YOUR OBJECTIVE:
Translate this sentence from the Ludu Sein Win biography below into Spanish: "In 1964, he worked as a formal journalist in the Ludu Newspaper (The People), Mandalay, Myanmar."

TEXT BLOCK:
# # #

- Born: 13 August 1940 Mandalay, Burma
- Died: 17 June 2012 (aged 71) Rangoon, Burma
- Occupation: Writer
- Spouse: Nu Nu Myat (Died in February 2007)
- Children: Ye Win Zaw, Chaw Ei Win Zaw

= Ludu Sein Win =

Burmese writer, journalist, and teacher

Ludu Sein Win (လူထုစိန်ဝင်း; 13 August 1940 - 17 June 2012) was a Burmese writer, journalist, and teacher. He is known for his freely writings about social activities and against government through his works. He was recorded as the most writable person in the scenes of Myanmar writers in late 2008.

==Personal life==
Born from U Thar Din and Daw Kyi Khin in Mandalay, Burma. After finishing high school from Lafor Memorial High School, he went to Mandalay University in 1956 and then, moved to Rangoon University in 1959. While attending the university, he started as a free journalist. In 1964, he worked as a formal journalist in the Ludu Newspaper (The People), Mandalay, Myanmar.

# # #

RECORD EXTRACTS:
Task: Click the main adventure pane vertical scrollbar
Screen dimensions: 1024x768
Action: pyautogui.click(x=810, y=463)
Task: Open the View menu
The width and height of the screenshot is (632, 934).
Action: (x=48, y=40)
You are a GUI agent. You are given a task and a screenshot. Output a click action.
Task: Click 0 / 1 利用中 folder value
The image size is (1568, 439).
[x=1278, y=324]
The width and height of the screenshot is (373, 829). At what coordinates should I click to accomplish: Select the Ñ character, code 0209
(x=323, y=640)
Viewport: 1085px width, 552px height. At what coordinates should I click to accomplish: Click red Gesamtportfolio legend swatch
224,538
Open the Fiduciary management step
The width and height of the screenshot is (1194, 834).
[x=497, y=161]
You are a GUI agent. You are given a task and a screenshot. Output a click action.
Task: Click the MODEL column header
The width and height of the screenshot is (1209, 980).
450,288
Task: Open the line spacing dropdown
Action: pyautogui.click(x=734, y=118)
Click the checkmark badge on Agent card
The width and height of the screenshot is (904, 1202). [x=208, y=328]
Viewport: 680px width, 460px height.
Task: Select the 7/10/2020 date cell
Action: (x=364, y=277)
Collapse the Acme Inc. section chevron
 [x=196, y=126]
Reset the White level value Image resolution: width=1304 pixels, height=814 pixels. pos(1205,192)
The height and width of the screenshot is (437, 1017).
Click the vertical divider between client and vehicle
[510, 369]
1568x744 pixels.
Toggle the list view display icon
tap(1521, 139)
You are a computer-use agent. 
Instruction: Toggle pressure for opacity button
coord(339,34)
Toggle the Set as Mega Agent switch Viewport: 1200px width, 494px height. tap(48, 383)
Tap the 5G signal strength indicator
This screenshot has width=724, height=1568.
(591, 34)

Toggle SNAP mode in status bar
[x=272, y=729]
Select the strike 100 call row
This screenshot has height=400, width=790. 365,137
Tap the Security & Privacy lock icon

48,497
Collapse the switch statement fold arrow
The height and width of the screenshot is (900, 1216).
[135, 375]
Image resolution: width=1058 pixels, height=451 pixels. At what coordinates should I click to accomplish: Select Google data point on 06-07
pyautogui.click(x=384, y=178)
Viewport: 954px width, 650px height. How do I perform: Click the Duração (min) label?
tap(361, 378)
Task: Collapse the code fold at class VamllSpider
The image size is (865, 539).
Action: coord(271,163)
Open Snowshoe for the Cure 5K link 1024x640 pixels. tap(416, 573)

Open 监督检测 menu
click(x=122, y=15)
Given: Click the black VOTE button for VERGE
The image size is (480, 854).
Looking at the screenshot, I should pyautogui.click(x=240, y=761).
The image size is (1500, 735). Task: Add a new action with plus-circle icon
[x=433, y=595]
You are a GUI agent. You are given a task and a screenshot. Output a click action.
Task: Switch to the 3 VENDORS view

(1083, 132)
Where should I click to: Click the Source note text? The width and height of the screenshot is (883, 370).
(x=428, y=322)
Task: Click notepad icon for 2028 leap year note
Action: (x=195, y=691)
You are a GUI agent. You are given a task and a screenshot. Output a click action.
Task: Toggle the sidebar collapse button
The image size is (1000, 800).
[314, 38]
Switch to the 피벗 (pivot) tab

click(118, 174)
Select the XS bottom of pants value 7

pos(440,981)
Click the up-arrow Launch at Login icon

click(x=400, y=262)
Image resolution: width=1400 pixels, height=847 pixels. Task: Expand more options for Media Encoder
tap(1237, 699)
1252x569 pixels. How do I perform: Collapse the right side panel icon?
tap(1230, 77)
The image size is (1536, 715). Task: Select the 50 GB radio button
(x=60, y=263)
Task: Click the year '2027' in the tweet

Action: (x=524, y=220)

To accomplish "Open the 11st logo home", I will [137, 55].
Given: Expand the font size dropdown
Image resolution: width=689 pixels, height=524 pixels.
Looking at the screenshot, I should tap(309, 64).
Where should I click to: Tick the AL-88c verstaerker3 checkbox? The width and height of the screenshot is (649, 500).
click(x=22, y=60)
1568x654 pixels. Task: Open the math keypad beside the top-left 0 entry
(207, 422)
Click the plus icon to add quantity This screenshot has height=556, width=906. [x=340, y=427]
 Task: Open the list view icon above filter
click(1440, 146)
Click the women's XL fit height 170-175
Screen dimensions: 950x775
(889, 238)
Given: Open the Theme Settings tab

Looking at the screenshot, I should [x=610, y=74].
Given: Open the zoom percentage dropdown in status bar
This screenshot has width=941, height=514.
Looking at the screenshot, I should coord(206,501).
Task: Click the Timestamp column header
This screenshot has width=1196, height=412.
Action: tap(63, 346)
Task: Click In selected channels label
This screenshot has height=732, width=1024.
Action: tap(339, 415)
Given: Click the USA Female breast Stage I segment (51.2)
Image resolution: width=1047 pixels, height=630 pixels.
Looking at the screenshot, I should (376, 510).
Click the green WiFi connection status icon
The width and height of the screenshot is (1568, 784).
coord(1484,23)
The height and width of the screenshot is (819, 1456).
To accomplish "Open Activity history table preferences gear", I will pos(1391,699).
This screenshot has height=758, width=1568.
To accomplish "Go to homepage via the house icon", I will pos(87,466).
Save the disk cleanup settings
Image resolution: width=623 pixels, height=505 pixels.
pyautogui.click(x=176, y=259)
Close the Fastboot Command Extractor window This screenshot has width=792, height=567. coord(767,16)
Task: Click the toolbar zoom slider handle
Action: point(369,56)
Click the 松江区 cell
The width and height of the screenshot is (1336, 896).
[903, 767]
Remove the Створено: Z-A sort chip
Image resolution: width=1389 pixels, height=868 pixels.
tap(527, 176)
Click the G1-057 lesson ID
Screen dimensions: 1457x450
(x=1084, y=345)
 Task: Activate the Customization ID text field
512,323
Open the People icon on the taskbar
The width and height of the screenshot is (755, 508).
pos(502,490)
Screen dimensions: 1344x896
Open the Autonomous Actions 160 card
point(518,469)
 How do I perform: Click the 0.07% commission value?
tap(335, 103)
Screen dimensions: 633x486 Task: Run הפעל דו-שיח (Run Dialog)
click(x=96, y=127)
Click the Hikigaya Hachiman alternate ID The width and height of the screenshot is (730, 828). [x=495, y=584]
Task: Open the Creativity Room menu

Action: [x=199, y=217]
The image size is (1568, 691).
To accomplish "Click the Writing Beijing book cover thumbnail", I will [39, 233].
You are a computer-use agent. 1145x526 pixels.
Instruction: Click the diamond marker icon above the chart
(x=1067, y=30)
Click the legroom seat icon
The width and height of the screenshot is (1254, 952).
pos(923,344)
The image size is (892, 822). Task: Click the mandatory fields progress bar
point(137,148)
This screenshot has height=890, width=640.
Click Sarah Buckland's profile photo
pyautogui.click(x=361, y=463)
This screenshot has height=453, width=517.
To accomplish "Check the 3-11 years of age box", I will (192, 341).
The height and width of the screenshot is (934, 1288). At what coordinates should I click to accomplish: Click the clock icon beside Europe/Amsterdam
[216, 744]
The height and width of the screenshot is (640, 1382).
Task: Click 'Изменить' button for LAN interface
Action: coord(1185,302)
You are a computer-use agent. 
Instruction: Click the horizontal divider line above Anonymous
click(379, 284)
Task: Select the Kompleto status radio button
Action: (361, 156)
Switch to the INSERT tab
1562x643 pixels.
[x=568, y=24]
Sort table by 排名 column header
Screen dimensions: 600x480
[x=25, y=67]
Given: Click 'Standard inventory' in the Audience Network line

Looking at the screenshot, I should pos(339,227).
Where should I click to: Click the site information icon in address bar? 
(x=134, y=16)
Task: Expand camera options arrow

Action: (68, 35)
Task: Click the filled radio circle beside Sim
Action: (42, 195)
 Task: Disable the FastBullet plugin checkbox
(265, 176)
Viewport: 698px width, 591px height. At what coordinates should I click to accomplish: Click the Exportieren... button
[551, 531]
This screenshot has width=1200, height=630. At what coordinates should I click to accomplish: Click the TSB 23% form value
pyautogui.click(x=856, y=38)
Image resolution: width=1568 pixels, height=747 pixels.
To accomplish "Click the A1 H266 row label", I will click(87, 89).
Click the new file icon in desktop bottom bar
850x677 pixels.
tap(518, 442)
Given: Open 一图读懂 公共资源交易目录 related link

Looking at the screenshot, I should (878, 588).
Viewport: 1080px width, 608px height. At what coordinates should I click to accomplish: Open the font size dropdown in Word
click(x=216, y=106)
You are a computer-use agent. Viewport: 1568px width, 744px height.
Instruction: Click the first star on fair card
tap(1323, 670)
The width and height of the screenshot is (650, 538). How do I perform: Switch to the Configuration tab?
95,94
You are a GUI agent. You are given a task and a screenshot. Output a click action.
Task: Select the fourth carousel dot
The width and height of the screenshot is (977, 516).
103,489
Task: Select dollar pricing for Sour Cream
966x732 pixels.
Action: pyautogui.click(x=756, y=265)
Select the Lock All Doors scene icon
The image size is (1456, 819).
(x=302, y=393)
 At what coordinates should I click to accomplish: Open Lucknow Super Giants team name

# # #

RESULT OF THE EXERCISE:
En 1964, trabajó como periodista formal en el periódico Ludu (The People), en Mandalay, Myanmar.